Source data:
-=-=-=-=-

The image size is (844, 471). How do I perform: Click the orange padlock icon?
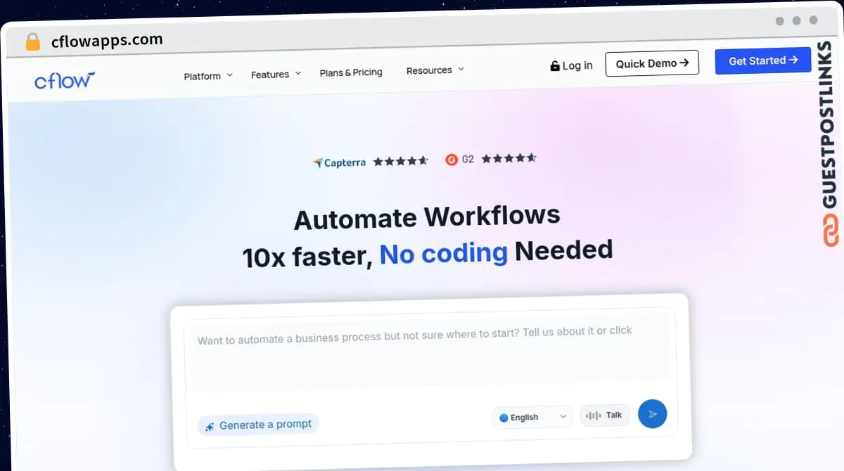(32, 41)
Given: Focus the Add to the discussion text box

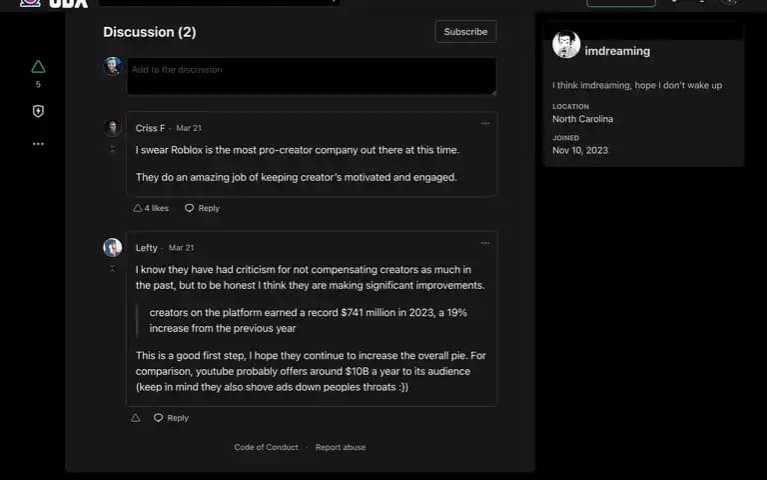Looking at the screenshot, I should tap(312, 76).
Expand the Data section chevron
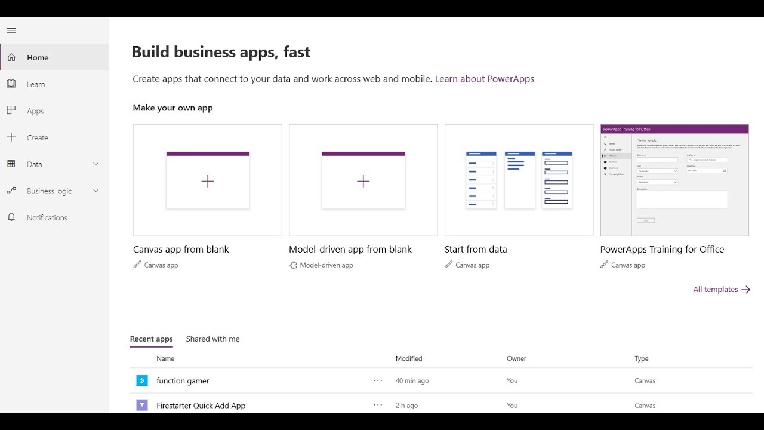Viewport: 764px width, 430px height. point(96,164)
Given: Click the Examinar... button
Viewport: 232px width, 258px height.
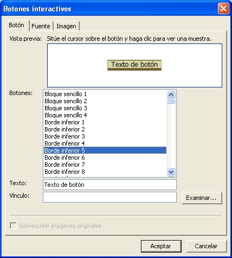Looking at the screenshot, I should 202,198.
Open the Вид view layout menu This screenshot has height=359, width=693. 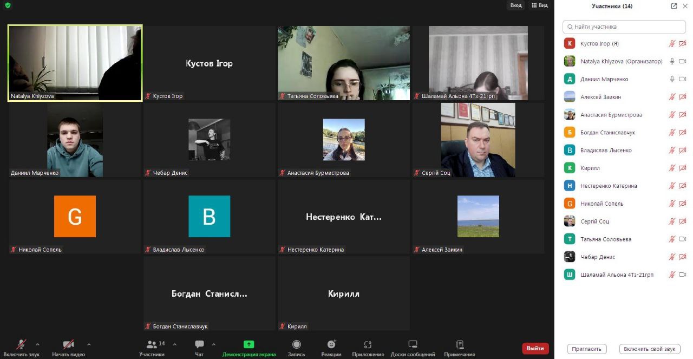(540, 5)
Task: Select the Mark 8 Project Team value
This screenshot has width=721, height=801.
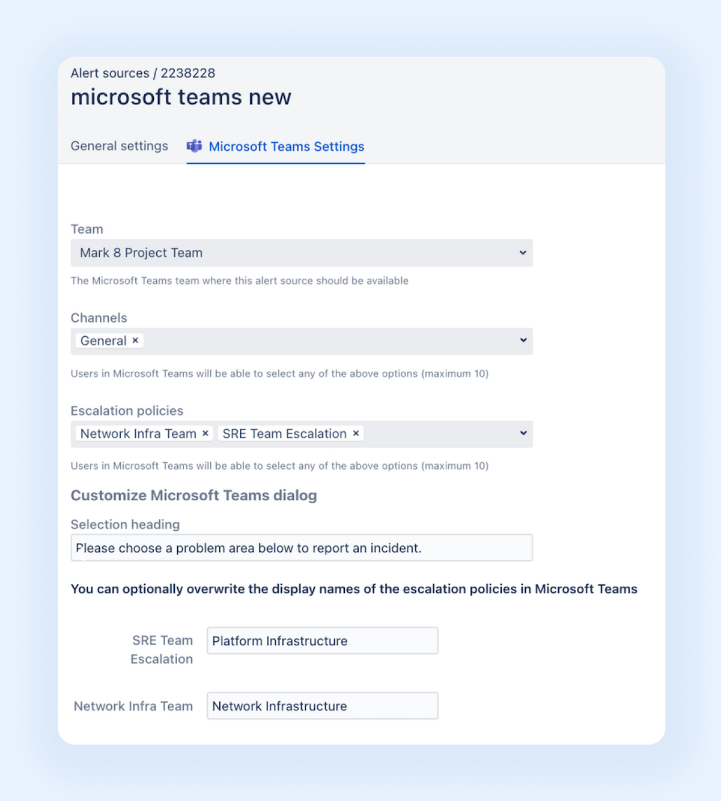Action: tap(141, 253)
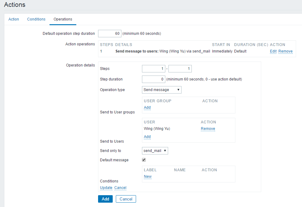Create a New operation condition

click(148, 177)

-=-=-=-=-

YOUR TASK
No pictures belong in the copy. Retype exactly, and only, the lines from the line containing "Task: Select the Mark 8 Project Team value" through the last line of the data, both included.

WRITTEN ANSWER
Task: Select the Mark 8 Project Team value
This screenshot has width=721, height=801.
Action: tap(141, 253)
Create a New operation condition

click(148, 177)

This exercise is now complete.